Psalm 98 and Psalm 96 are mentioned when we study “Joy to the World,” but “Joy to the World” is never mentioned when we study Psalm 98 or Psalm 96. Now, why is that? Consider the goal of the Bible commentator’s approach versus the blogger’s approach when discussing “Joy to the World.” The commentator seeks to dig out the Bible passage’s meaning in light of its original historical context. Theologians who disagree on various points in Watt’s lyrics agree in their interpretations on the text of Psalm 98! Watt’s paraphrase was so vague that most commentators do not think of “Joy to the World” when they are seeking to rightly understand Psalm 98. That is because they are asking the bigger question. So, what does the Bible actually say? Here is Psalm 98 in the Christian Standard Bible®:
1 Sing a new song to the Lord,
for he has performed wonders;
his right hand and holy arm
have won him victory.
2 The Lord has made his victory known;
he has revealed his righteousness
in the sight of the nations.
3 He has remembered his love
and faithfulness to the house of Israel;
all the ends of the earth
have seen our God’s victory.
4 Let the whole earth shout to the Lord;
be jubilant, shout for joy, and sing.
5 Sing to the Lord with the lyre,
with the lyre and melodious song.
6 With trumpets and the blast of the ram’s horn
shout triumphantly
in the presence of the Lord, our King.
7 Let the sea and all that fills it,
the world and those who live in it, resound.

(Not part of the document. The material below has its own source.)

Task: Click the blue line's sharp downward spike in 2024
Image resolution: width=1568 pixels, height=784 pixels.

8 Let the rivers clap their hands;
let the mountains shout together for joy
9 before the Lord,
for he is coming to judge the earth.
He will judge the world righteously
and the peoples fairly.
Watts was the greatest of all the English hymn writers, a widely beloved minister, and even a published author of textbooks on logic and morality…but I respectfully do not care about his interpretation of Psalm 98 nearly as much as I care about Psalm 98 itself. Just as the final verse states, I will stand in judgment one day, but Isaac Watts will not be the one on the throne. We will not answer to Isaac Watts and there are no “extra credit points” given on judgment day for knowing where our fellow sinner Isaac Watts stood theologically. Psalm 98 was inspired by God, but Isaac Watt’s paraphrase of it was not. Regardless of Watt’s personal take, the true meaning of “Joy to the World” lies in the original intent behind Psalm 98. So, to the bigger question, was it about Jesus’ birth, or was it about his return?

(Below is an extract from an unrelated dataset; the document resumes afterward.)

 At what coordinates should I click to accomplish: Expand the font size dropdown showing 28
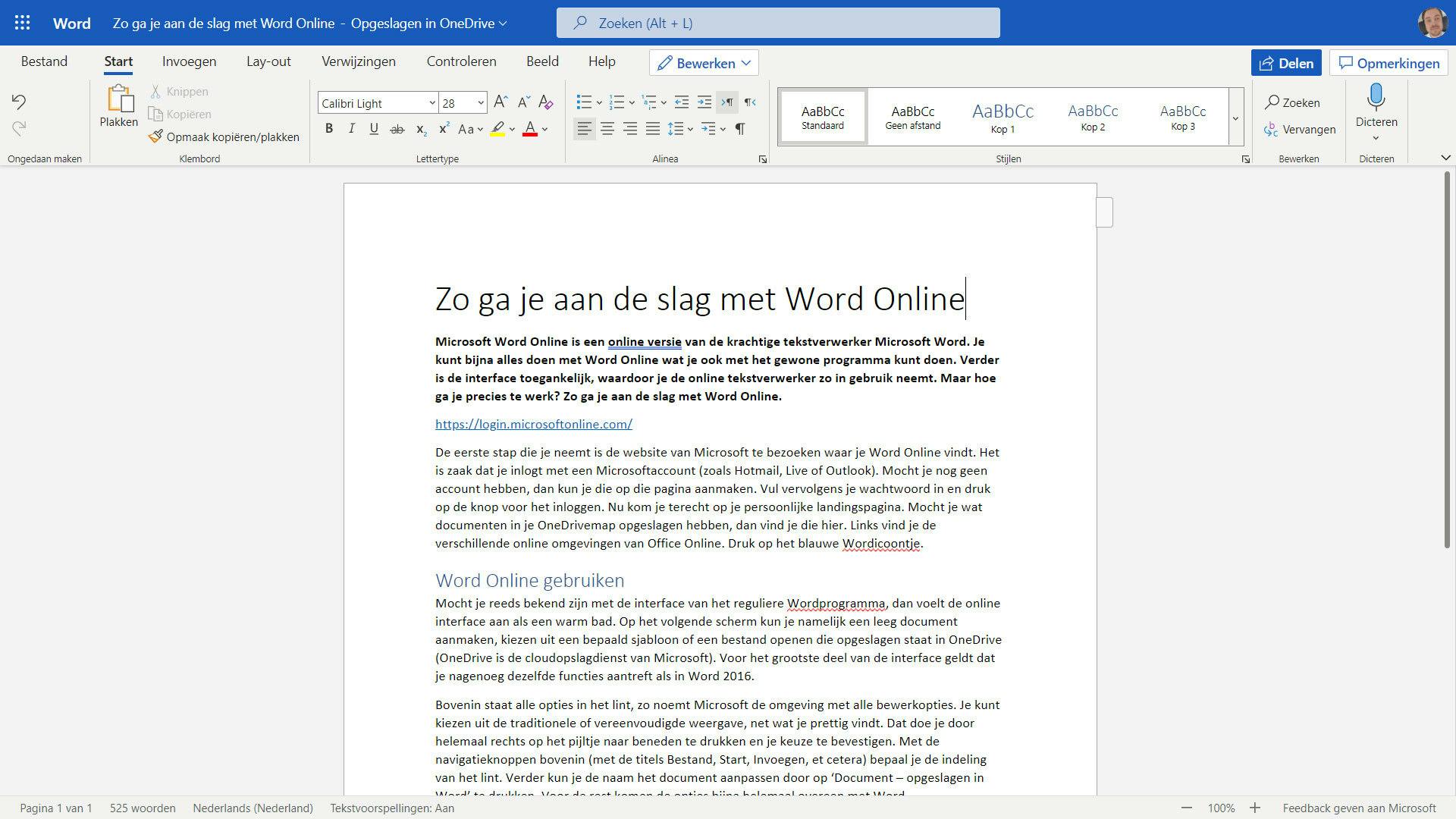pyautogui.click(x=481, y=103)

Because Psalm 98 was written before Jesus’ birth, the original readers in Old Testament times rightly read it as a celebration of the victories God had given them and a proclamation of the Messiah’s coming. To them, it was about the coming Christmas. For modern readers, it is both a historical proof of how God did what He said He would do and a prophecy parallel to that of Revelation 19:11–21. It is, then, both a Christmas song and an apocalyptic song.
One can win the argument over Isaac Watt’s words but miss God’s Word in the process. So, let us address the bigger question together. Linked below is a plan to see exactly what Scripture says in every book. The Lord has indeed come and is indeed coming one day. Both in Christmas past and judgment day future, let earth receive her King.